In Aspen Plus, the FT reactor is represented by an RCSTR block and operated at 230 °C and 25 bar. High pressure increases selectivity and reaction rate for the FT Co catalyst [28, 46]. Similarly, the highest catalyst activity can be found at high temperatures. Therefore, the highest temperature and pressure are chosen for which the model is still valid. At this operation point, the reactor is assumed to have a CO conversion of 55% [8]. The catalyst mass is iterated to find the defined CO conversion.

2.4.4 Electrolyzer

The two electrolyzer technologies, AEL and SOEC, are modeled with a splitter block operated at 25 bar. The AEL is operated at 60 °C with a system efficiency of 70.8%HHV [37]. For the SOEC technology, a system efficiency of 95%HHV is assumed in thermo-neutral operation [37]. The H2 and O2 product streams leave the electrolyzer at 230 °C after recuperation. Pressurized operation of an SOEC system is not technically feasible at the current state due to material restriction. However, it can be assumed that future technological development could make an operation at 25 bar possible [8]. As pressure level and system efficiency are optimistic assumptions, the result should be viewed as a best-case analysis for the SOEC technology.

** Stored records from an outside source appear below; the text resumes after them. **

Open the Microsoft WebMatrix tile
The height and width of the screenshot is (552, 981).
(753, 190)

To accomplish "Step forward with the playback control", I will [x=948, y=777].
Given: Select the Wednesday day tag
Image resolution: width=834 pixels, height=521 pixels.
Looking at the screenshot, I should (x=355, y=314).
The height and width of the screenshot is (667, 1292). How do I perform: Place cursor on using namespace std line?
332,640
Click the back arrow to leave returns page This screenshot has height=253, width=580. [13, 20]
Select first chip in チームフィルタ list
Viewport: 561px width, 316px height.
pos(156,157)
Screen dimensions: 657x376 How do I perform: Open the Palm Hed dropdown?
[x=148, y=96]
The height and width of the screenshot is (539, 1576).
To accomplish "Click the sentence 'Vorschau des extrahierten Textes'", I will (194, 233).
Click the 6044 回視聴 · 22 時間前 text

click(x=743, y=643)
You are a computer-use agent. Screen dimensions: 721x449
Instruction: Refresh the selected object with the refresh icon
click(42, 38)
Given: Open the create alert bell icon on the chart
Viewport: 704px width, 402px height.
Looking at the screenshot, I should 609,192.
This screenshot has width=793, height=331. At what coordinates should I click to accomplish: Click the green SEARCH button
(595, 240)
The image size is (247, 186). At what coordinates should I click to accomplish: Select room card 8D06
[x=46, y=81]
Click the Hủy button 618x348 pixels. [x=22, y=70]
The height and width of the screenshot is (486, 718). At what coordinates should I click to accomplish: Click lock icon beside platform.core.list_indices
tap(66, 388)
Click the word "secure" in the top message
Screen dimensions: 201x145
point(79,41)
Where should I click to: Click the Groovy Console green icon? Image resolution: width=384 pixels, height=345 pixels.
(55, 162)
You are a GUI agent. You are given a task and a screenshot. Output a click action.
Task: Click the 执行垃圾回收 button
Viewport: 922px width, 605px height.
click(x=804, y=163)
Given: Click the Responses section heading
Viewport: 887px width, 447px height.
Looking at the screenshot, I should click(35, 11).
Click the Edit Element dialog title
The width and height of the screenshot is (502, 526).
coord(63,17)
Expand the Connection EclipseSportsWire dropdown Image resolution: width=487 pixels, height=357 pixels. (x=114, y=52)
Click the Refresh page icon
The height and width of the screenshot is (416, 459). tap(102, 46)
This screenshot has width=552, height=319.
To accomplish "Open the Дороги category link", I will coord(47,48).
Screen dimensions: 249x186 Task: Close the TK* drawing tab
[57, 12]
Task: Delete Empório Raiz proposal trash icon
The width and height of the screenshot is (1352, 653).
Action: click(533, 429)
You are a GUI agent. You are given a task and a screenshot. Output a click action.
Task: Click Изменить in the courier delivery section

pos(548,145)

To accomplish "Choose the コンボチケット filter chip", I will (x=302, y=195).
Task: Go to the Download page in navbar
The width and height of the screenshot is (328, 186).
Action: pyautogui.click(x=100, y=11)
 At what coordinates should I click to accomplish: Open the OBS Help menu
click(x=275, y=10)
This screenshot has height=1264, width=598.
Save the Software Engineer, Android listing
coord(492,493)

2.5 Simulation case definition

Table 2 shows the process design configurations for the analyzed cases. A PBtL plant with an AEL, long recycle, and forest residue feedstock is chosen as the base case. This configuration is the most likely design for a first-of-a-kind PBtL plant: The long recycle (LR) is commonly used in literature not only for PBtL [8, 35, 49] but also for BtL [50] simulations. Secondly, alkaline electrolysis has the highest technology readiness level [37]. Thirdly, average forest residue requires less effort in the syngas cleaning section [20] and is therefore the preferred option over agricultural residue.

Table 2 Case definition for the modeled process design options

The two other FT off-gas recycling methods, short recycle (SR) and short recycle with reformer (SRR), are discussed with the simulation cases PBtL-SR and PBtL-SRR. Further, when cases with a SOEC system are discussed instead of an AEL, these cases are denoted as PBtL-SOEC. To signify the use of agricultural residues (AR) the index notation PBtLAR is used. Finally, the reference case Biomass to Liquid will be referred to with the abbreviation BtL. For all BtL simulations, a long recycle is modeled.

2.6 Techno-economic analysis

2.6.1 Technical analysis

In order to assess the process performance from a technical perspective, carbon efficiency ηC, fuel efficiency ηFuel, and process efficiency ηProcess are considered in this study. Whereby, in all equations the product is defined as the liquid Fischer–Tropsch fraction C5+. The carbon efficiency ηC, as defined in Eq. (10), shows the share of biomass’ carbon atoms that can be converted to product carbon [6].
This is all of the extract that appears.